Dans un communiqué diffusé ce 30 novembre 2017, les producteurs de grandes cultures (1) se félicitent du renforcement de « l’ambition européenne en matière d’énergie renouvelable » adopté par la Commission ITRE (Industrie, recherche, énergie) du Parlement européen.

Cette Commission propose dans son rapport sur le projet de directive énergie renouvelable pour la période 2021-2030 (RED II) « un objectif contraignant de 35 % de renouvelable dans la consommation énergétique européenne au lieu de 27 % dans le projet initial, et en incitant à un niveau minimum d’incorporation de 12 % d’énergie renouvelable dans les transports. »

Les producteurs regrettent cependant la suppression de l’apport des biocarburants de première génération à cette ambition européenne d’ici 2030. Ils attirent l’attention sur le recours à des artifices tels que le double compte de l’électricité renouvelable conduisant à décompter une part virtuelle d’énergie renouvelable dans les transports, et à l’utilisation des produits issus du recyclage des carburants fossiles pour pallier l’insuffisance connue du potentiel en biocarburants avancés.

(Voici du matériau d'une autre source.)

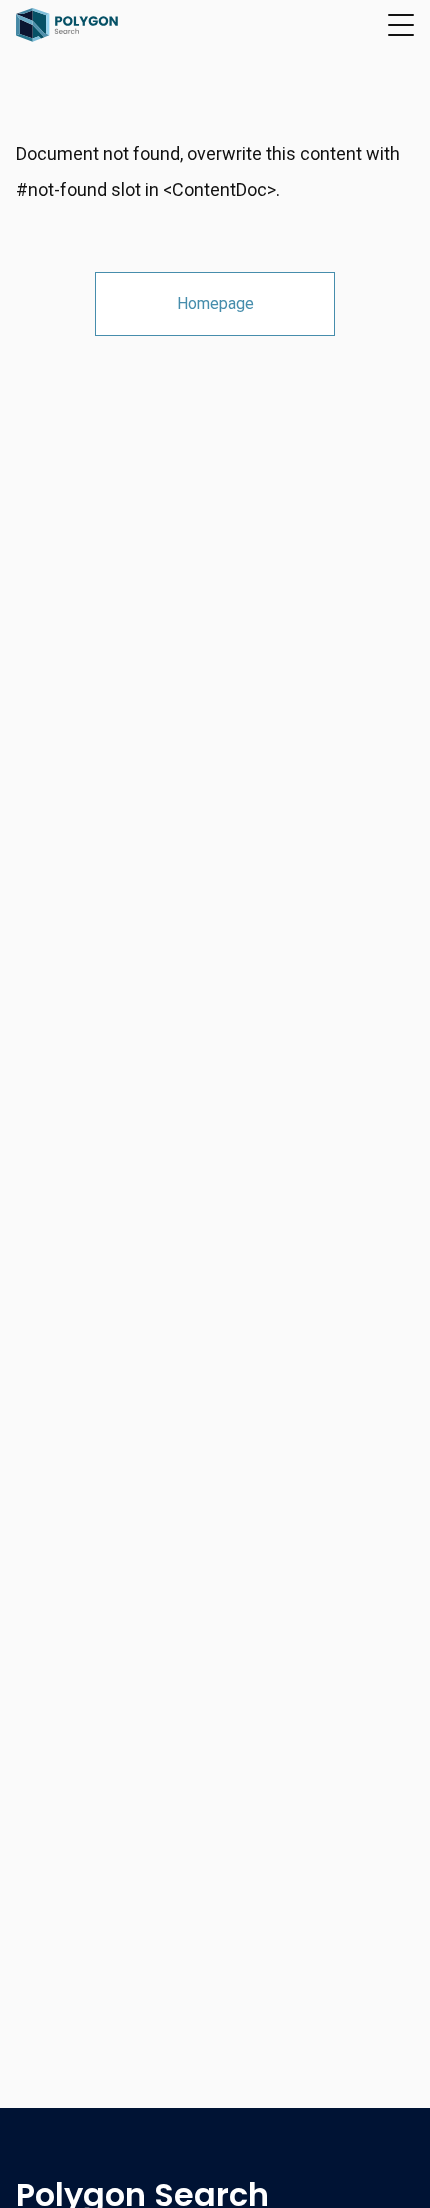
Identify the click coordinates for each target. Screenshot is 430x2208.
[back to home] (67, 25)
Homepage (215, 303)
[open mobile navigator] (401, 25)
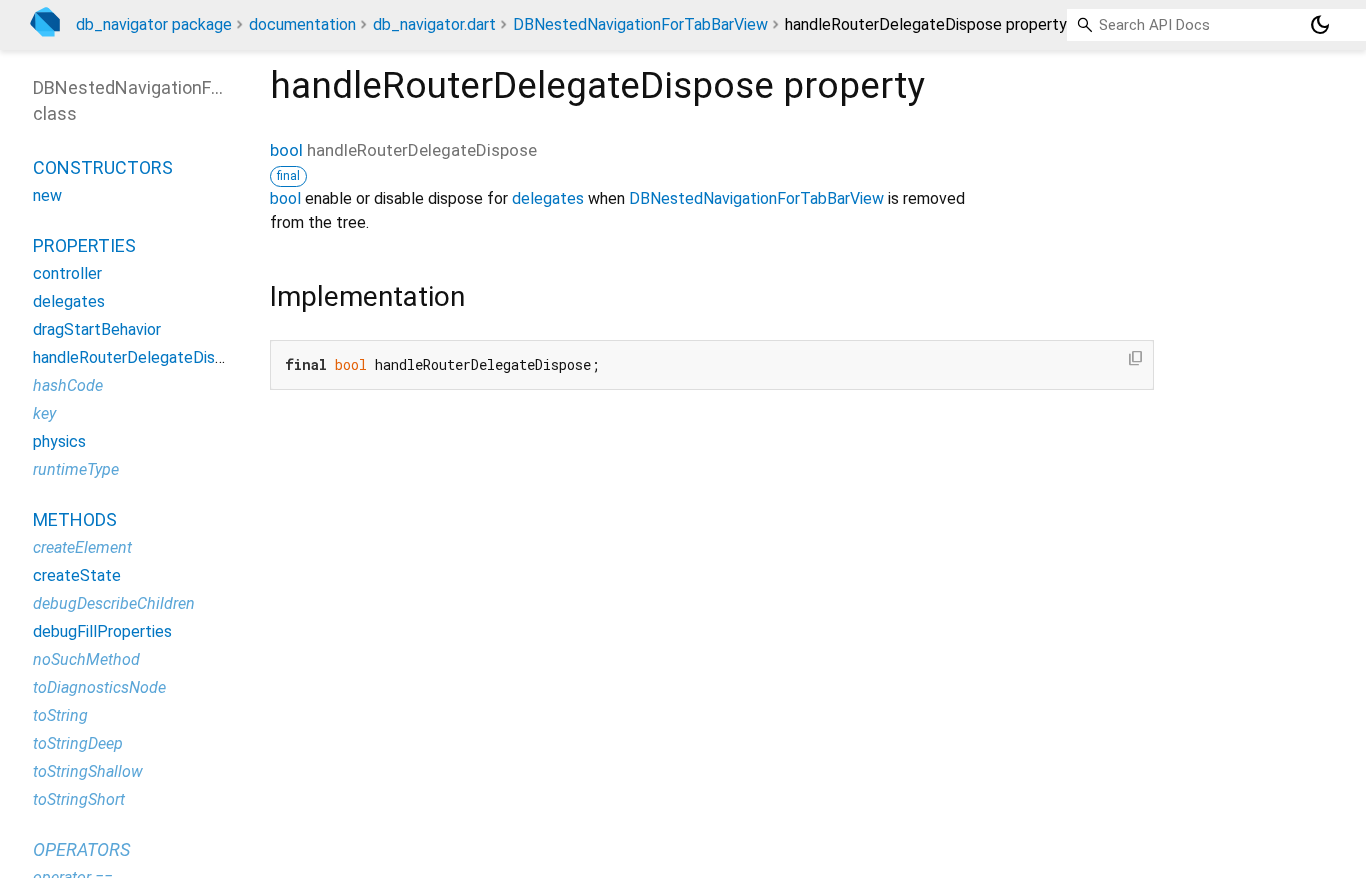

Une contribution d’au moins 7 %

« Aussi, nous en appelons donc au Parlement européen, réuni en formation plénière début 2018, pour redonner aux biocarburants conventionnels la place qui leur revient dans la réponse au défi climatique », déclarent l’AGPB, l’AGPM, la CGB et la FOP. Ces dernières attendent des législateurs européens qu’à travers la version finalisée de la directive RED II, ils confortent la production européenne de biocarburants liquides, condition nécessaire à l’atteinte des objectifs européens en matière d’énergie et de climat.

Selon eux, cela passe par davantage d’ambition en imposant un objectif contraignant de 15 % d’énergie renouvelable dans les transports par État membre à l’horizon 2030. « Un tel objectif doit être assorti de la confirmation d’une contribution d’au moins 7 % des biocarburants conventionnels au bouquet énergétique des transports et plus particulièrement des biocarburants issus de cultures européennes hautement durables coproductrices de protéines et de cellulose pour l’alimentation animale », ajoutent les producteurs de grandes cultures.

(1) AGPB (Association générale des producteurs de blé), AGPM (Association générale des producteurs de maïs), FOP (Fédération française des producteurs d’oléagineux et de protéagineux) et CGB (Confédération générale des planteurs de betterave).